Sometimes referred to as a “one-page site”, the infinite scroll design is a bit of a hot topic among web designers. Some developers using Selenium WebDriver look for ways to scrap infinite scrolling from Python packages.
Some experts say that it’s ideal for mobile pages, but not so much for web pages. According to Smashing Magazine, the use of infinite scroll or pagination either one is “not black and white”, and that it all “varies according to the context of the page.”
To help you decide if it’s right for your site or blog, here are the pros and cons of using infinite scroll in web design:
Scrolling, for many individuals, is better than clicking – When it comes to lengthy content, such as a tutorial, scrolling provides better usability. Making people keep clicking to “view the next page” can be annoying.
When done correctly, it makes users feel in control – Users want to feel like they are the ones in control when scrolling down a web page. If it’s just one long mess with a lack of indicators and landmarks, the user will feel less empowered and more confused. When you do use landmarks and a smart progress indicator, infinite scrolling will work a lot better.
It keeps the user’s attention on photo-driven sites – Have you noticed that Google uses infinite scrolling in its image results, even though it still uses pagination for web page results? The infinite scroll design helps make image galleries and visual-focused sites appear more seamless. The “next page” links can be distracting. This is also why you should avoid using slideshows or carousel design elements. The Instapage.com blog explains that “image sliders are bad for conversions”.
Real time data and information benefits from infinite scrolling – Like with image pages, infinite scrolling makes real-time information pages seamless. This is why you find this type of design on social media sites and the “comments” section under news articles.
It’s NOT helpful at all for sites that cover a variety of topics – If your website covers multiple topics or angles, it’s better to use pagination to break up the topics. Each page should only focus on one issue. It can be overwhelming for viewers to have to keep scrolling down to figure out exactly what point you are trying to make.
It’s difficult to have a footer with infinite scroll – Many companies want to display important links in their footers so that customers know what to click on in order to find what they’re looking for.

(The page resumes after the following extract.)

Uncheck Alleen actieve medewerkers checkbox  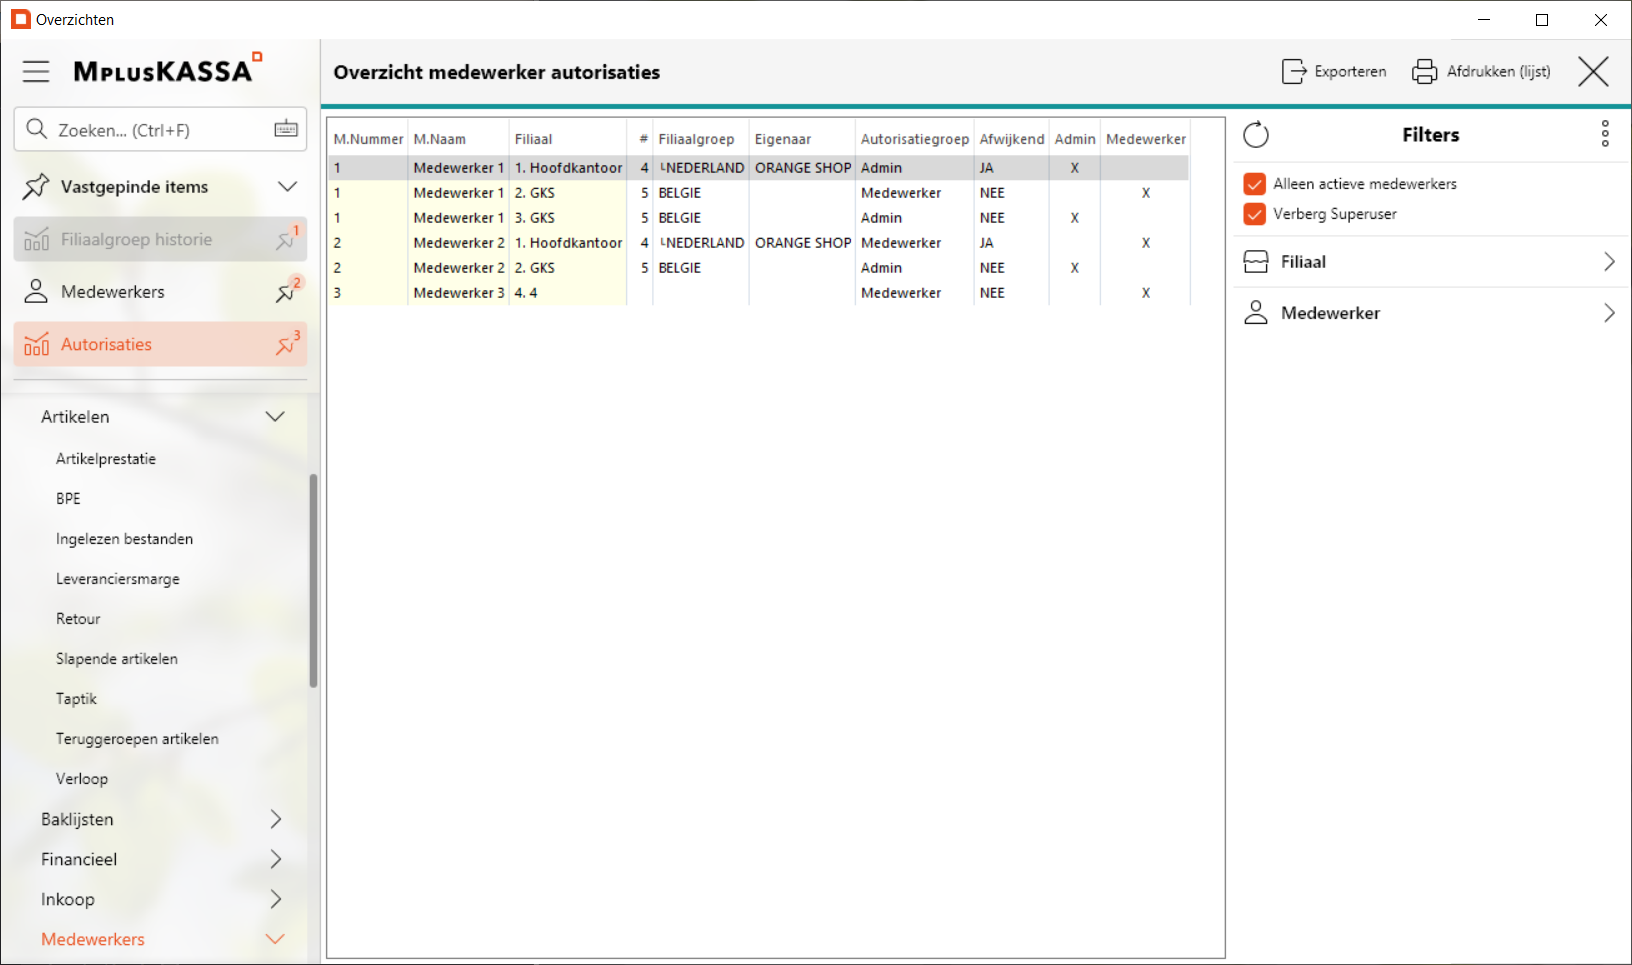point(1255,184)
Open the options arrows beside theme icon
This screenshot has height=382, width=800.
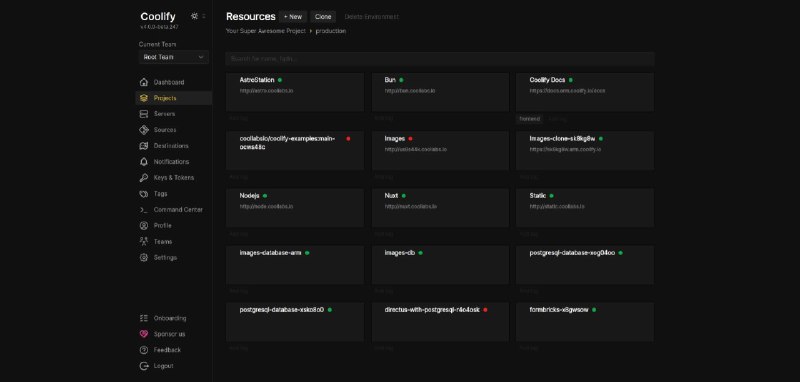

It’s easier to have a footer without an infinite scroll design.
It’s not always ideal for SEO – A page with infinite scrolling is still just one page. Crawlers aren’t advanced enough to always emulate manual user behavior, which means they don’t always access all of the individual elements in the content feed. If Googlebots have a hard time accessing all of your content, that content is less likely to appear in search results. Also, an infinite scroll design can slow down the loading time of the page, which is also harmful toward your SERPs.
Consider the type of website you are running and weigh the pros and cons to determine if the infinite scrolling design is ideal for your responsive web development needs.